CHICAGO (CBS) — Mayor Rahm Emanuel said Thursday that he is actively going after $15 million in unpaid water bills owed to the city by four Chicago suburbs.
He also promised to take another look at free water that the city supplies to various non-profit groups.
CBS 2 Chief Correspondent Jay Levine reported on Wednesday that the Better Government Association uncovered the delinquent bills, which surprised suburban taxpayers who thought they were paying for that water.
Harvey owes Chicago $6.2 million, Robbins owes $6.1 million, Dolton owes $1.7 million and Maywood owes $1.6 million.
But in addition to the $15 million the BGA found in unpaid bills, CBS 2 found another $19 million in water usage that was never billed. Emanuel said that is going to stop.
“We can’t ask the taxpayers to underwrite that given all the challenges we face as a city,” Emanuel said at an unrelated press conference.

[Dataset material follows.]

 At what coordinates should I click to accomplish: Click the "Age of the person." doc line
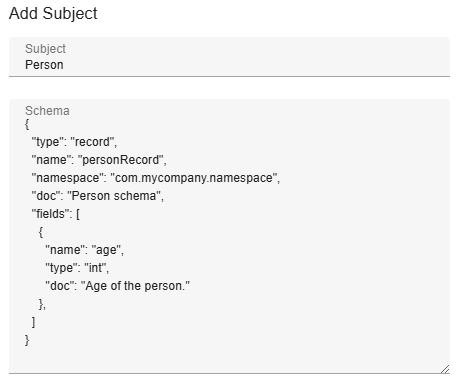(x=118, y=286)
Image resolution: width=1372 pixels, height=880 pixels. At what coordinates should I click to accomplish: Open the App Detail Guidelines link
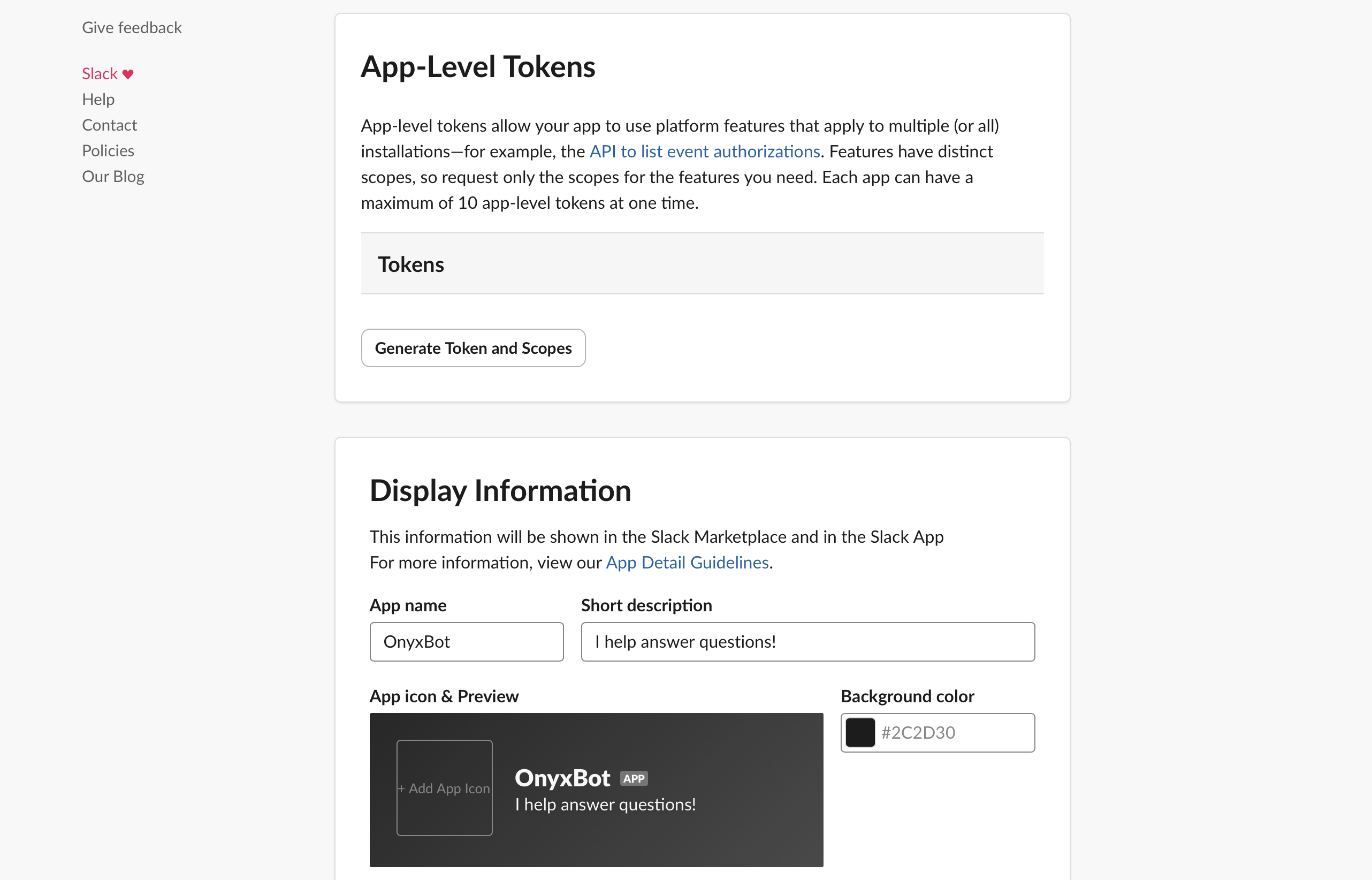click(687, 562)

The Mayor promised to reveal how he’ll do that when he releases his 2012 budget plan next month. Right now, private hospitals, private schools, private museums, and religious institutions may request free water – and many get it.
Right now, only the largest of those institutions, like the University of Chicago Hospitals, pay for at least some of the water they use.
“Why are you asking? This is private information,” a spokesman said in response to questions about the issue.
Ald. Ed Burke (14th), who chairs the City Council Finance Committee, said “There has to be a re-evaluation of all this, there is no doubt in my mind. We just don’t have the luxury anymore of sitting back and not collecting every dime that we can.”
Burke discussed the millions of dollars in unpaid water bills from Chicago’s suburbs and free water supplied by the city outside the Art Institute, which he has criticized for raising admission fees, while at the same time taking free water from the city.
But Burke admitted being surprised at what CBS 2 and the BGA found in the suburbs.
Asked how to deal with the suburbs who owe the city millions despite collecting water fees from suburban homeowners, Emanuel said, “I’ve already weeks ago talked to Amir Ahmed, who is the city comptroller and revenue collector, to deal with the fact that … the taxpayers of the city of Chicago are owed around $15 million dollars and (the city is) putting in place already a process of collecting that money.”
Emanuel said he sent Water Management Commissioner Thomas Powers to Dolton on Thursday to try to negotiate some kind of payment plan.